Requests →
[1] In the text on machining concrete parts, what may already be enough to make the marking detectable without the detection apparatus emitting light?
[2] Condense the paragraph of the text on machining concrete parts that opens with "The travel measuring apparatus makes it possible" and keep its main facts.

Selected text →
◆ ◆ ◆ ◆ ◆ ◆ ◆
A particularly advantageous mode of operation can for example provide that the at least one marking detection apparatus emits visible or invisible light which is reflected by the at least one marking.

Alternatively or additionally, it can be provided that the light emitted by the at least one marking detection apparatus, for example in the form of UV light, excites particles in the at least one marking, for example by fluorescence or phosphorescence, to emit light which is detected by the at least one marking detection apparatus.

It does not necessarily have to be provided however that the at least one marking detection apparatus emits visible or invisible light. The prevailing ambient light may also already be sufficient to make the at least one marking detectable for the at least one marking detection apparatus.

It can also be provided that the marking is invisible to the naked eye and is recognized only by the marking detection apparatus. The marking can also be applied by a fluorescing dye or a dye which lights up in some other fashion to provide for better visibility or detection.

If the at least one marking detection apparatus is arranged at the at least one machining apparatus and is also moved therewith, then direct processing of the detected data by the machining apparatus can be effected. That avoids error sources or inaccuracies.

For improved machining of a concrete part and/or improved customization cutting of a concrete part it has proven to be advantageous if the at least one machining apparatus

• • includes at least one travel measuring apparatus, preferably at least one rotary encoder, with which the travel distance covered by the at least one machining apparatus relative to the at least one concrete part is measured, and/or
  • has at least one data receiving apparatus, by way of which additional data for positioning the at least one machining apparatus relative to the at least one concrete part and/or for machining the at least one concrete part by the at least one machining apparatus are received, and/or
  • has at least one processor-controlled data processing apparatus, by way of which the at least one machining apparatus is controlled, and/or
  • has at least one drive apparatus, with which the at least one machining apparatus is moved relative to the at least one concrete part, and/or
  • has at least one cutting tool, with which the at least one concrete part is severed at at least one predetermined position,

The travel measuring apparatus makes it possible to provide for additional monitoring of the position and the distance traveled of the machining apparatus, which can be brought into relationship with the additional data and/or the marking data in order for example to be able to carry out data matching for more efficient machining or also simply stopping machining in the case of an error. That matching operation can be carried out for example by a data processing apparatus.

According to a further aspect of the invention, there is provided a method of producing at least one precast concrete product, in particular at least one hollow ceding, wherein the at least one precast concrete product is obtained by means of the method of machining, in particular severing, at least one concrete part, according to the above-stated method steps, from the at least one concrete part.
◆ ◆ ◆ ◆ ◆ ◆ ◆
Data shown →
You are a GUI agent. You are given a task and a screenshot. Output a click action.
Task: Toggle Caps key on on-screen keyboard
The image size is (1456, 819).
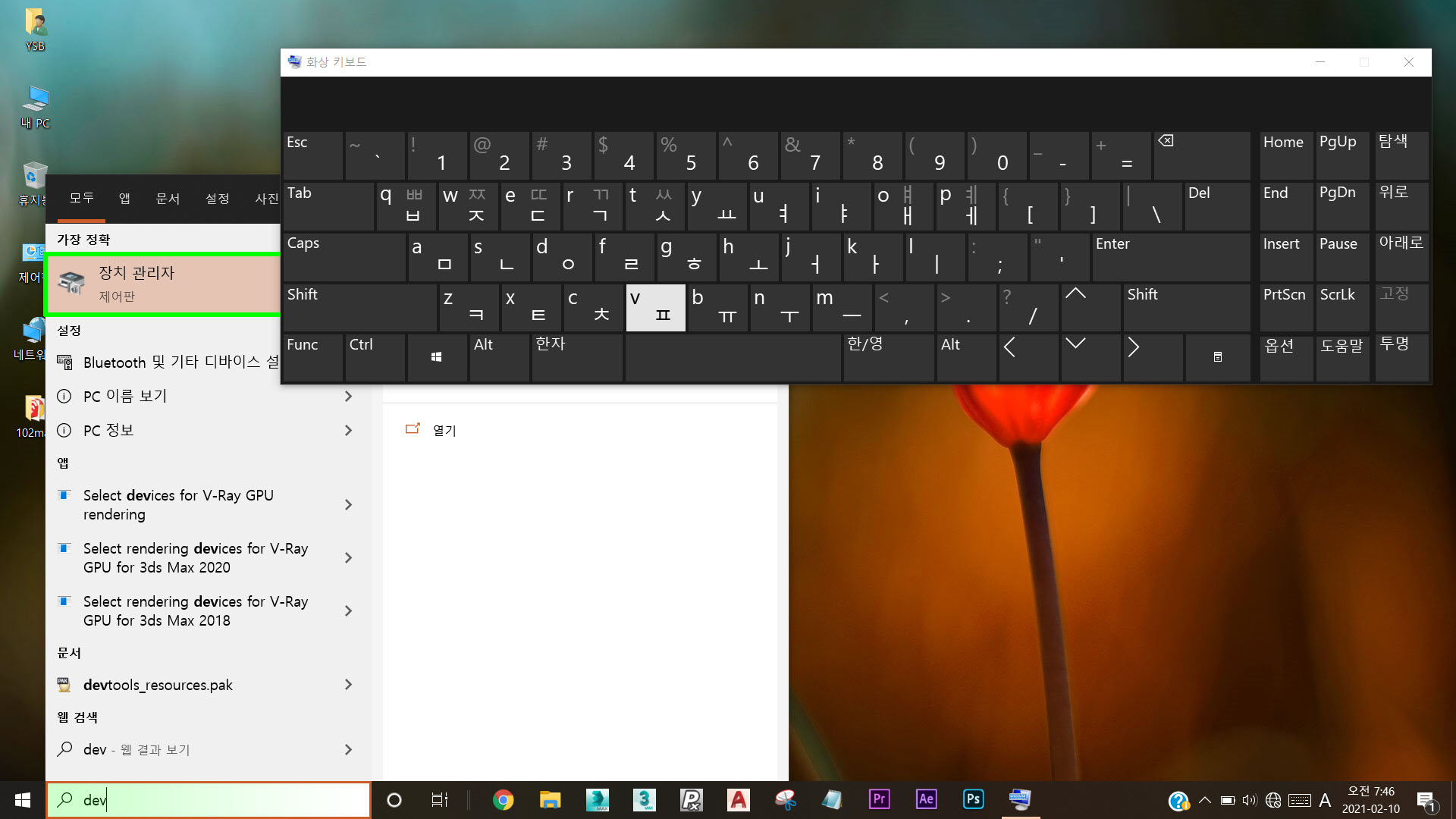pyautogui.click(x=344, y=256)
◆ ◆ ◆ ◆ ◆ ◆ ◆
Response list →
[1] The prevailing ambient light.

[2] The travel measuring apparatus adds monitoring of the machining apparatus's position and distance traveled. These measurements can be related to the additional data and/or the marking data, for example to match data for more efficient machining or to stop machining in case of an error. A data processing apparatus can carry out this matching.